Wherever we are, God is. We show up and his love spills out. Disagree all you want but I’ve come to believe that it’s this simple and also this difficult.
Overflowing with the love of Christ isn’t something we manufacture; it’s something we receive. We know that we’re loved not because of anything we do. God knows our propensity to find security in our own righteousness and efforts. It’s why he reminds us of this:
For it is by grace you have been saved, through faith — and this is not from yourselves, it is the gift of God — not by works so that no man can boast. {Ephesians 2:8-9}
Whether it’s a pastor’s voice or the refrain of your own familiar inner task-master, when any voice accuses you of not doing enough as a Christian, here’s a response:
“Agreed. I’m not doing enough. The bad news is, I can never do enough. The good news is, I don’t have to.”
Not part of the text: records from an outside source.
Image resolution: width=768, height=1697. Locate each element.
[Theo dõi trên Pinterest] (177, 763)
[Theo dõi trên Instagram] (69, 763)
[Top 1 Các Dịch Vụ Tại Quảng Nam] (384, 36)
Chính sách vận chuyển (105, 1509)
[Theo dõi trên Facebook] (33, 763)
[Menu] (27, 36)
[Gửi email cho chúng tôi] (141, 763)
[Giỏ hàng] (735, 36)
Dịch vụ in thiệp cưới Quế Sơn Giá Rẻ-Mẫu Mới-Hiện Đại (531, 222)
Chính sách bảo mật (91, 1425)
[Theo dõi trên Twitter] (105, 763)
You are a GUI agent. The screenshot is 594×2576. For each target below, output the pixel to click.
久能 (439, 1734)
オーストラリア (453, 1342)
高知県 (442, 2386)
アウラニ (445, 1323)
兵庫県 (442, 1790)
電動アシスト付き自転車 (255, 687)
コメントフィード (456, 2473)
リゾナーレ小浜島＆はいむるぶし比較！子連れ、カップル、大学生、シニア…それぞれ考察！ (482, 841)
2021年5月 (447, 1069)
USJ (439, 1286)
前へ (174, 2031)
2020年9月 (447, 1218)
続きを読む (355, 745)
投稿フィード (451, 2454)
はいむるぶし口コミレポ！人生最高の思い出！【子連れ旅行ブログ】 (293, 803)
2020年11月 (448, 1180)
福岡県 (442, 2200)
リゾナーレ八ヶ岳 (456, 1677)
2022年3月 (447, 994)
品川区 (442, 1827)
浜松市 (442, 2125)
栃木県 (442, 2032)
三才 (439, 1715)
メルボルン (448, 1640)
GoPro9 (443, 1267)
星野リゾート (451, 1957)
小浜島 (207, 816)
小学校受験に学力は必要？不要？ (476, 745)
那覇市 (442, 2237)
“Doing enough” is life under the law and the law is powerless to save anyone.
God’s ways are holy and beautiful and we can’t fully look upon them without trembling. To think that we can lasso the law — whether the God-made kind or the man-made kind — and live it out perfectly takes a rather high view of ourselves and a rather low view of God’s perfect ways.
Christ left the riches of Heaven to make his home on the dusty roads of Earth. He is the only one who has ever done enough and once his work was completed, He cried out, “It is finished!”
He is the perfect fulfillment of the law that is God-written on the most feeble tablet of all — the human heart.
It’s unfathomable really. And now, He makes his home in us. It means that when we show up, He shows up. The One who is enough on our behalf, the One who multiplies our scant offerings and feeds a multitude, even if that multitude is just a bunch of hungry kids gathered around my kitchen table.
If you’re a bit broken-down under the weight of expectation and comparison, might I invite you to look up so that I can look you in the eyes and say this to your face?
If you are in Christ, your life is enough. You are not necessarily called to go where someone else has gone or to live the life someone else is living.
You are called to receive your own life, to show up with the love and light of Christ, whatever and whomever the day brings. Trust not in your enough-ness but in the finished work and life-giving power of Christ alone.
Simply show up. And know that it counts.